Moisture within our homes comes from two distinct sources, faults within the building structure that let moisture into the dwelling and the moisture we produce while living in the dwelling. Leaking roofs, leaking water pipes, rising damp etc. will increase the moisture levels in the home. These sources are relativity easily to correct. Other sources of moisture within our homes come from a variety of different occupational activities, like cooking, showering, drying clothes. The list goes on. All these activities add moisture to our indoor environment and the problem arises when condensation forms on surfaces.

The formation of condensation occurs when the moisture vapour in the air touches a cooler surface that is below the dew point of the moisture vapour. The dew point is not a single temperature point, but a relationship between the air temperature and the relative humidity of the air. As the relative humidity rises for a given temperature the dew point also rises. To give an example, let's assume an indoor temperature of 20 degrees. When the relative humidity reaches 70%, the dew point will be at 14 degrees. This means that the moisture in the air will condense onto surfaces with a temperature of 14 degrees or below. In these conditions mould growth will occur within 24 weeks. If the relative humidity rises 75% the surface temperature will need to be above 15 degrees or mould growth will occur in 6 weeks and at 80% the surfaces will need to be above 16 degrees or mould growth will occur within 2 weeks. To experiment with dew points has a dew point calculator you can try out.

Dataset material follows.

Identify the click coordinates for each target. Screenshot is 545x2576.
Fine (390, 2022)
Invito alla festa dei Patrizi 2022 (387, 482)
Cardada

Air moves naturally around our homes and in doing so carries the moisture with it. The temperature within each room of our home is not always the same so we may find that some rooms are colder than others; we may have a bedroom in an external corner of our house or we may have turned off a radiator in an unused room. The temperature of surfaces within a particular room may also vary according to its location. Cooler surfaces may be found, for instance, behind large pieces of furniture against an outside wall e.g. wardrobes or the wall below a window or a bedroom ceiling against an outside wall.

As the moist air moves around our home it will come into contact with all these surfaces. If we use the example above where the relative humidity is 70% we will find that condensation will occur on all surfaces with a temperature of 14 degrees or below. This is where, given time, mould is likely to grow.

Controllable ventilation is provided as standard within our homes and the need to ventilate has been explained. By controlling the moisture within are homes we can eliminate mould. We don’t have to leave the windows open all the time to get rid of the moisture. Remember it takes time for mould to grow and it needs moisture or it will die. If you want to keep all the windows closed during a cold February day or even a week then do so, but when the weather conditions improve, open the windows and let air in and the moisture out. Let the surfaces dry out. Once dry the spores will be unable to grow.